Global, Regional, and National Burdens of Stroke in Children and Adolescents From 1990 to 2019: A Population-Based Study.

BACKGROUND: Stroke is one of the leading causes of death among children, yet evidence on stroke incidence and prognosis in this population is largely neglected worldwide. The aim of this study was to estimate the latest burden of childhood stroke, as well as trends, risk factors, and inequalities from 1990 to 2019, at the global, regional, and national levels. METHODS: The Global Burden of Disease 2019 study was utilized to evaluate the prevalence, incidence, years lived with disability, years of life lost (YLLs), and average annual percentage changes in stroke among populations aged 0 to 19 years from 1990 to 2019. RESULTS: The global age-standardized incidence of stroke increased (average annual percentage change, 0.15% [95% uncertainty interval, 0.09%-0.21%]), while YLLs decreased substantially (average annual percentage change, -3.33% [95% uncertainty interval, -3.38% to -3.28%]) among children and adolescents between 1990 and 2019. Ischemic stroke accounted for 70% of incident cases, and intracerebral hemorrhage accounted for 63% of YLLs.
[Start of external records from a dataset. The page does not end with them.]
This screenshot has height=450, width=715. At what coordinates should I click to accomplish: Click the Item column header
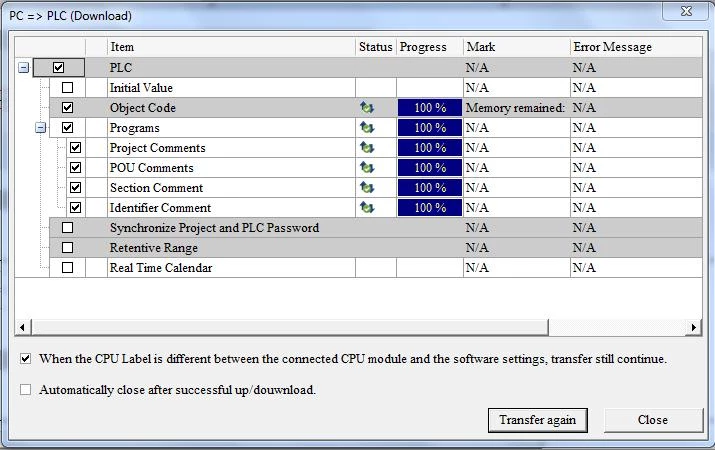[230, 47]
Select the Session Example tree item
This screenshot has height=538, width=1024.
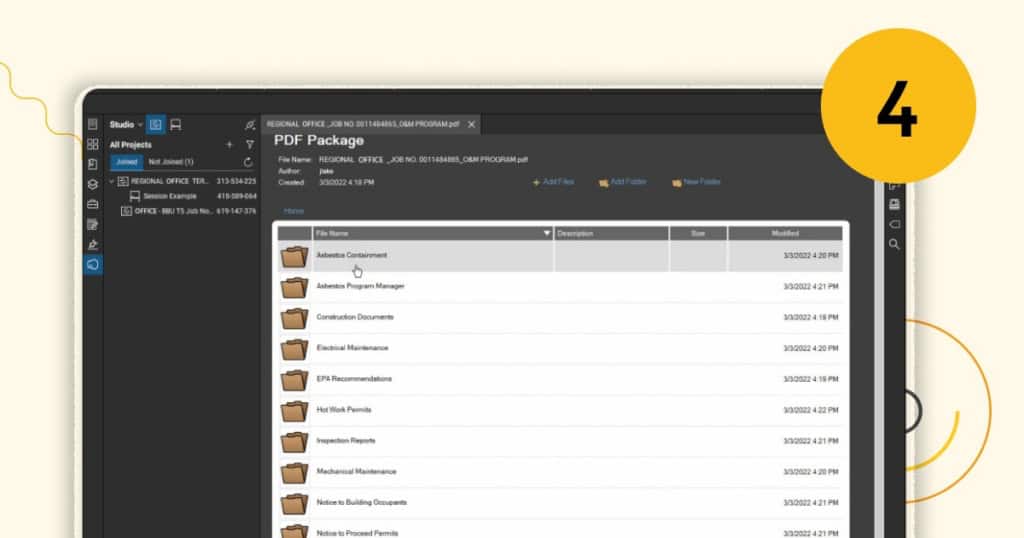click(169, 196)
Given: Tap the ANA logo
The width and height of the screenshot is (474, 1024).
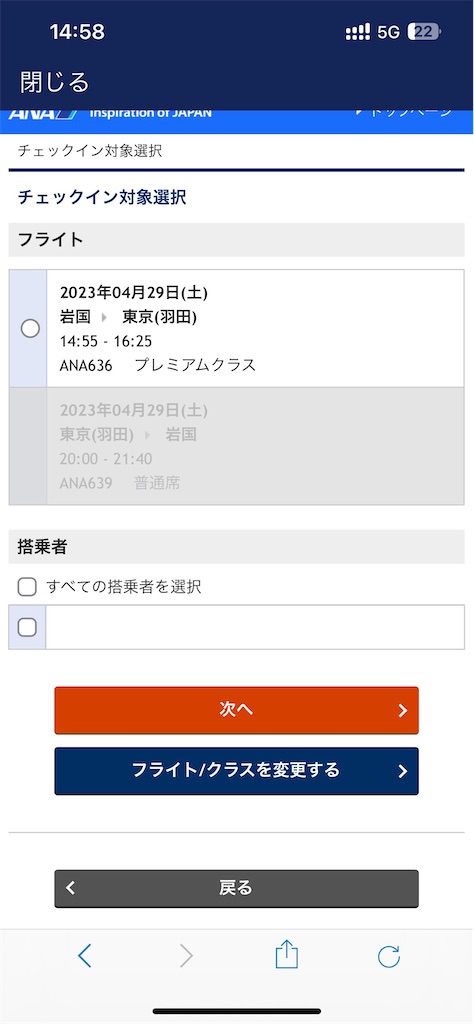Looking at the screenshot, I should tap(42, 114).
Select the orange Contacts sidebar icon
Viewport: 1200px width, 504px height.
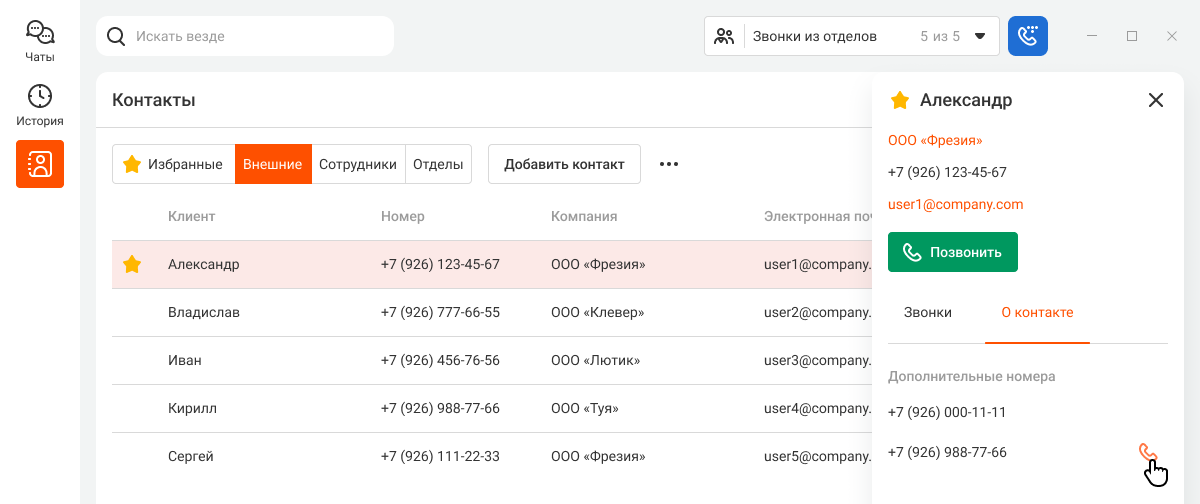pyautogui.click(x=40, y=164)
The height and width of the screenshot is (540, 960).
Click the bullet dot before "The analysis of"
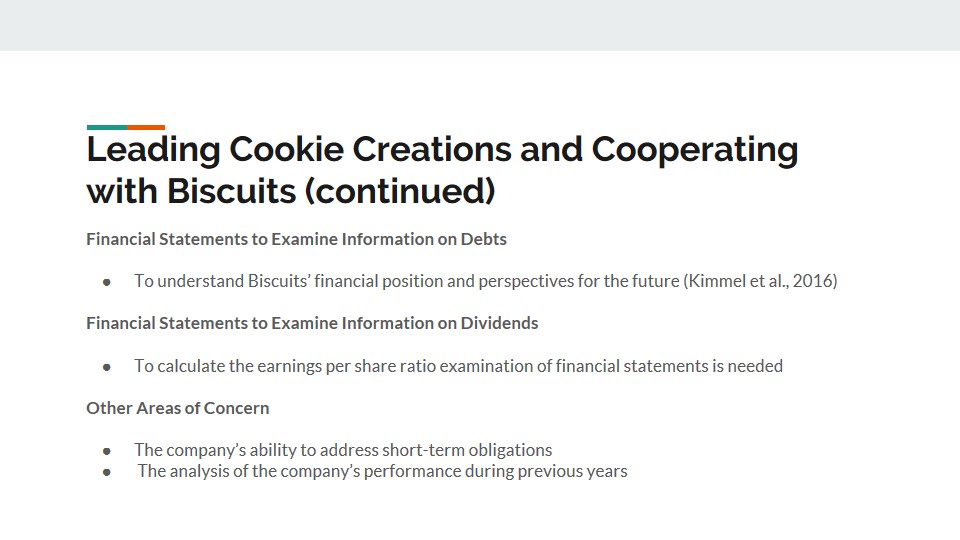tap(107, 472)
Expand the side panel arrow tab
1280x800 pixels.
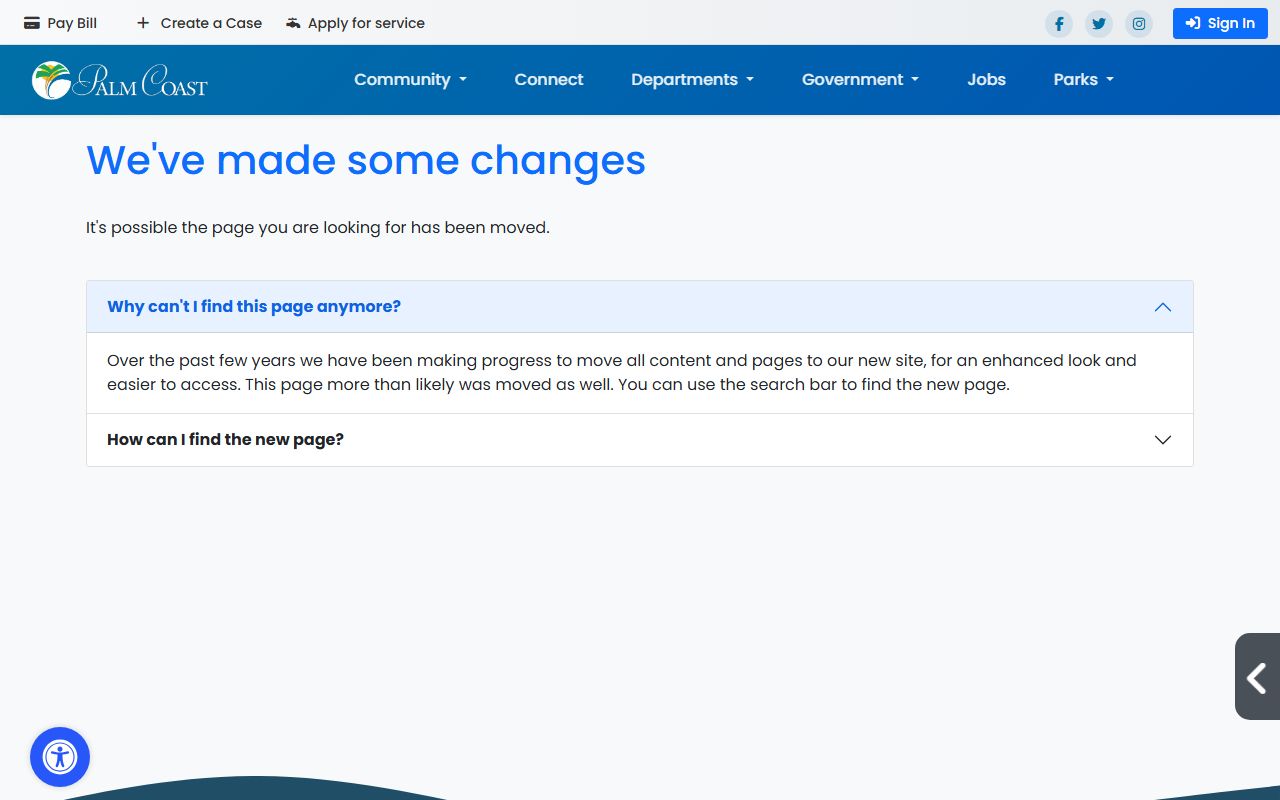pos(1257,677)
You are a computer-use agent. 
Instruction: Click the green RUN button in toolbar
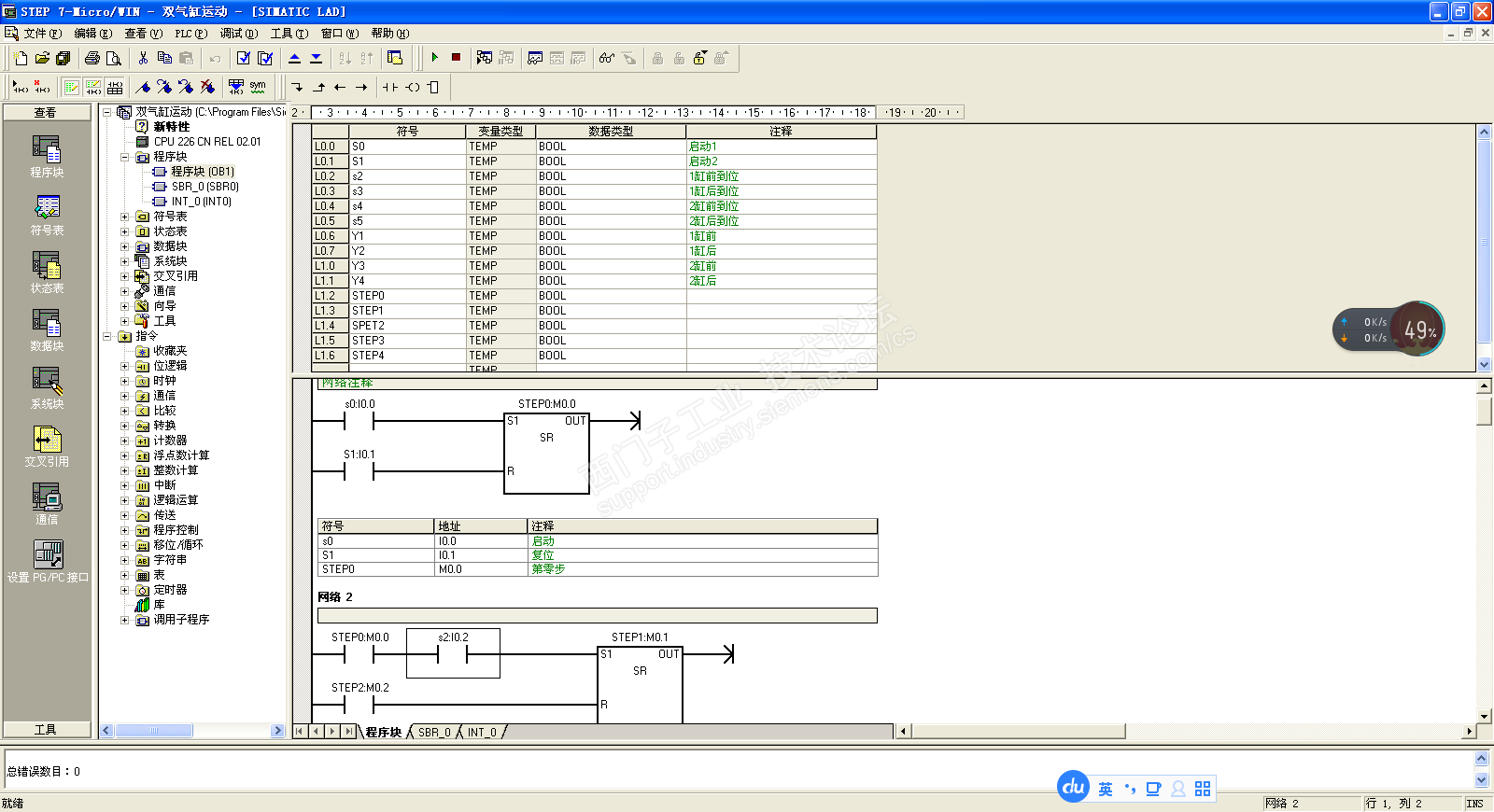(x=435, y=58)
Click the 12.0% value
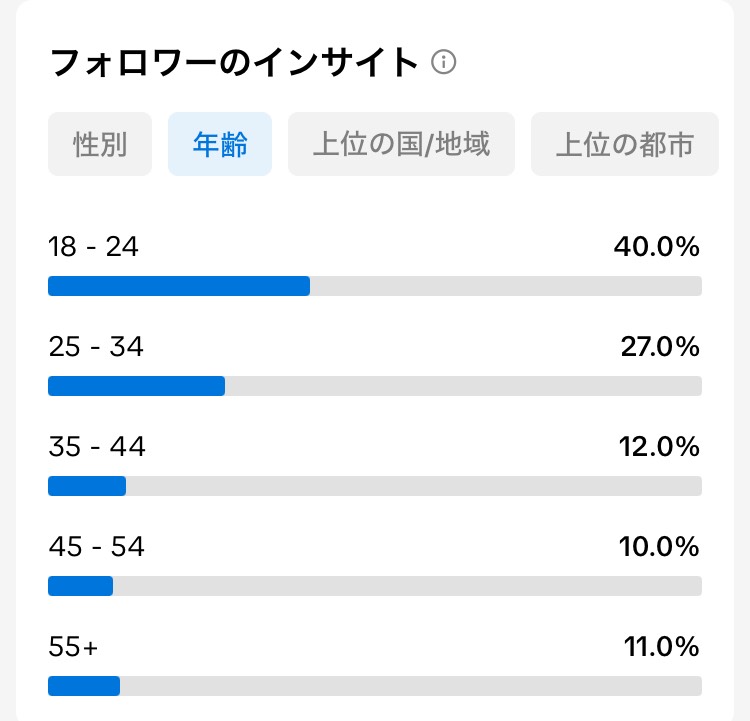 tap(659, 447)
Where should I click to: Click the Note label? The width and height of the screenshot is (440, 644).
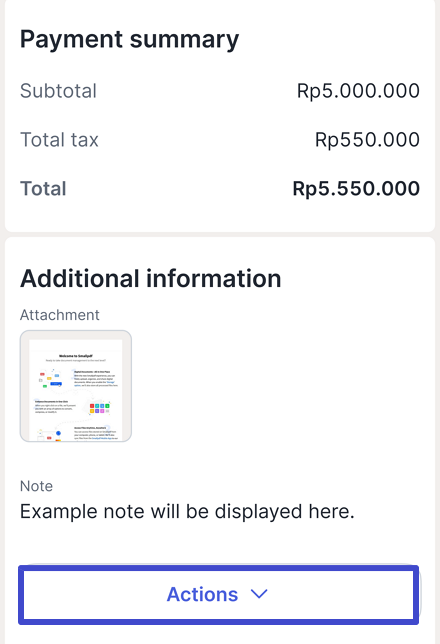coord(37,486)
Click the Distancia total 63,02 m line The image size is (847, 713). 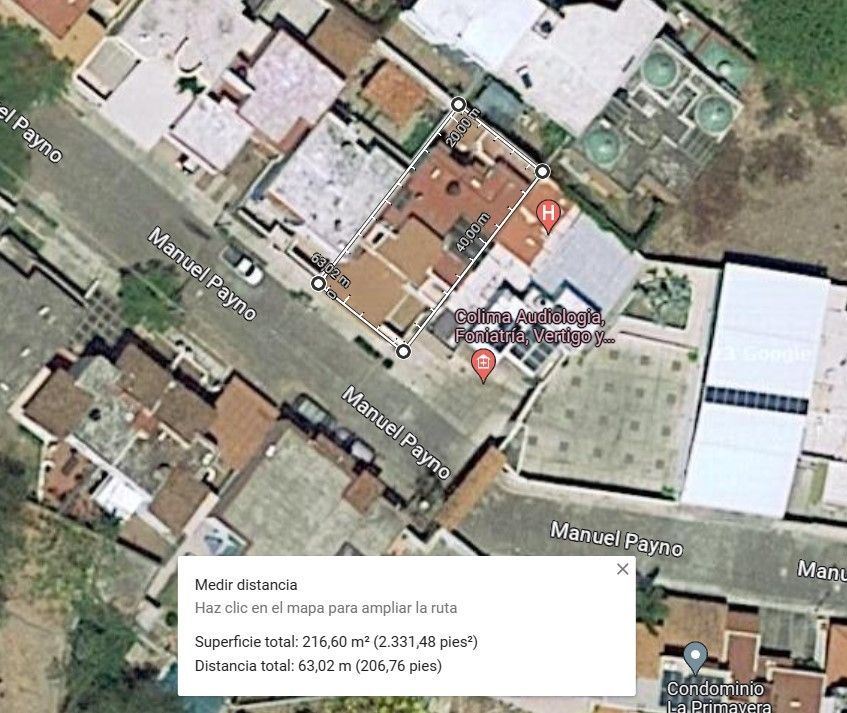coord(318,665)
Children under 5 years of age had the highest incidence of ischemic stroke, while adolescents aged 15 to 19 years had the highest incidence of hemorrhagic stroke. In 2019, low-income and middle-income countries were responsible for 84% of incident cases and 93% of YLLs due to childhood stroke. High-sociodemographic index countries had a reduction in YLLs due to stroke that was more than twice as fast as that of low-income and middle-income. CONCLUSIONS: Globally, the burden of childhood stroke continues to increase, especially among females, children aged <5 years, and low-sociodemographic index countries, such as sub-Saharan Africa. The burden of childhood stroke is likely undergoing a significant transition from being fatal to causing disability. Global public health policies and the deployment of health resources need to respond rapidly and actively to this shift.